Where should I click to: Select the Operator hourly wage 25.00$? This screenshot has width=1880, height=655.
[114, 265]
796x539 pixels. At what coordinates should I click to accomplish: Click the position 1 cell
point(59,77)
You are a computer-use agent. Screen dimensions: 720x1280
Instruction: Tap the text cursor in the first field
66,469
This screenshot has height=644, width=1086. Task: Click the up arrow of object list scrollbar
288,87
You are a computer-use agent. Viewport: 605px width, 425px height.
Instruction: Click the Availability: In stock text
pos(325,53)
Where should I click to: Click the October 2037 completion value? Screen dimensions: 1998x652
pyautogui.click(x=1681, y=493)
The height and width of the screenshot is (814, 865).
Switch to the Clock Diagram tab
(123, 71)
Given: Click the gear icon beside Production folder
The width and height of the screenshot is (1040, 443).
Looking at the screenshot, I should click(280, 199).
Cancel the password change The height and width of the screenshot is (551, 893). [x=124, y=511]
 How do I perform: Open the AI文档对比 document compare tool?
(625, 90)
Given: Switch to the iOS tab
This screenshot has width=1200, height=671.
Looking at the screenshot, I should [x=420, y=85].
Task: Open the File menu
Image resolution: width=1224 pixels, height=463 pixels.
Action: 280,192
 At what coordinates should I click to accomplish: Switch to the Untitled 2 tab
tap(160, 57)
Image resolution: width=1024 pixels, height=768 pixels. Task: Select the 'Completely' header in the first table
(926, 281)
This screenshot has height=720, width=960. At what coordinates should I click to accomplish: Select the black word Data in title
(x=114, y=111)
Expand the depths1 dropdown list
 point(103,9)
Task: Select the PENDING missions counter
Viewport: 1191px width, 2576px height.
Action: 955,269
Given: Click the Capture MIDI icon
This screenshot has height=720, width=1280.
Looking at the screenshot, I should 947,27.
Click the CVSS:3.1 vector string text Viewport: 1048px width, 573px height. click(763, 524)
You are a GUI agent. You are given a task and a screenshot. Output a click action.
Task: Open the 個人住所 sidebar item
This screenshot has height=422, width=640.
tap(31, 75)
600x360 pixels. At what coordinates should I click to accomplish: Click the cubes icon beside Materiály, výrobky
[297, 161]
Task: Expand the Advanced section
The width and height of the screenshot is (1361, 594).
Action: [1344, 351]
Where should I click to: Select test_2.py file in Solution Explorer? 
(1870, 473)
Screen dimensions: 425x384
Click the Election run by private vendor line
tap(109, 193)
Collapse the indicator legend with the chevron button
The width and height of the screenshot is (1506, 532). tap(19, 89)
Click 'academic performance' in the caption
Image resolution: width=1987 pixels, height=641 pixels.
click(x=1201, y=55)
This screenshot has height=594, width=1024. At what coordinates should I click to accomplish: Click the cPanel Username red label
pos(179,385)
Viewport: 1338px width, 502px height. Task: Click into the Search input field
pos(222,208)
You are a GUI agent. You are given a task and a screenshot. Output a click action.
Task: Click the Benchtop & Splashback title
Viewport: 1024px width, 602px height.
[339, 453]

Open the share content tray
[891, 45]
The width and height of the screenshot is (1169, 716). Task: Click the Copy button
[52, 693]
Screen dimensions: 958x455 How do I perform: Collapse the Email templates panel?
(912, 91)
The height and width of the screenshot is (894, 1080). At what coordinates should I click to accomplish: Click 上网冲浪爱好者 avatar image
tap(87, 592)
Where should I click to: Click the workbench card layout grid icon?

**TASK TO COMPLETE**
Each line of the listing should be echoed back exactly.

**ANSWER BOX**
Where should I click to: Select the Operator hourly wage 25.00$? This screenshot has width=1880, height=655.
[114, 265]
796x539 pixels. At what coordinates should I click to accomplish: Click the position 1 cell
point(59,77)
You are a computer-use agent. Screen dimensions: 720x1280
Instruction: Tap the text cursor in the first field
66,469
This screenshot has height=644, width=1086. Task: Click the up arrow of object list scrollbar
288,87
You are a computer-use agent. Viewport: 605px width, 425px height.
Instruction: Click the Availability: In stock text
pos(325,53)
Where should I click to: Click the October 2037 completion value? Screen dimensions: 1998x652
pyautogui.click(x=1681, y=493)
The height and width of the screenshot is (814, 865).
Switch to the Clock Diagram tab
(123, 71)
Given: Click the gear icon beside Production folder
The width and height of the screenshot is (1040, 443).
Looking at the screenshot, I should click(280, 199).
Cancel the password change The height and width of the screenshot is (551, 893). [x=124, y=511]
 How do I perform: Open the AI文档对比 document compare tool?
(625, 90)
Given: Switch to the iOS tab
This screenshot has width=1200, height=671.
Looking at the screenshot, I should [x=420, y=85].
Task: Open the File menu
Image resolution: width=1224 pixels, height=463 pixels.
Action: 280,192
 At what coordinates should I click to accomplish: Switch to the Untitled 2 tab
tap(160, 57)
Image resolution: width=1024 pixels, height=768 pixels. Task: Select the 'Completely' header in the first table
(926, 281)
This screenshot has height=720, width=960. At what coordinates should I click to accomplish: Select the black word Data in title
(x=114, y=111)
Expand the depths1 dropdown list
 point(103,9)
Task: Select the PENDING missions counter
Viewport: 1191px width, 2576px height.
Action: 955,269
Given: Click the Capture MIDI icon
This screenshot has height=720, width=1280.
Looking at the screenshot, I should 947,27.
Click the CVSS:3.1 vector string text Viewport: 1048px width, 573px height. click(763, 524)
You are a GUI agent. You are given a task and a screenshot. Output a click action.
Task: Open the 個人住所 sidebar item
This screenshot has height=422, width=640.
tap(31, 75)
600x360 pixels. At what coordinates should I click to accomplish: Click the cubes icon beside Materiály, výrobky
[297, 161]
Task: Expand the Advanced section
The width and height of the screenshot is (1361, 594).
Action: [1344, 351]
Where should I click to: Select test_2.py file in Solution Explorer? 
(1870, 473)
Screen dimensions: 425x384
Click the Election run by private vendor line
tap(109, 193)
Collapse the indicator legend with the chevron button
The width and height of the screenshot is (1506, 532). tap(19, 89)
Click 'academic performance' in the caption
Image resolution: width=1987 pixels, height=641 pixels.
click(x=1201, y=55)
This screenshot has height=594, width=1024. At what coordinates should I click to accomplish: Click the cPanel Username red label
pos(179,385)
Viewport: 1338px width, 502px height. Task: Click into the Search input field
pos(222,208)
You are a GUI agent. You are given a task and a screenshot. Output a click action.
Task: Click the Benchtop & Splashback title
Viewport: 1024px width, 602px height.
[339, 453]

Open the share content tray
[891, 45]
The width and height of the screenshot is (1169, 716). Task: Click the Copy button
[52, 693]
Screen dimensions: 958x455 How do I perform: Collapse the Email templates panel?
(912, 91)
The height and width of the screenshot is (894, 1080). At what coordinates should I click to accomplish: Click 上网冲浪爱好者 avatar image
tap(87, 592)
Where should I click to: Click the workbench card layout grid icon?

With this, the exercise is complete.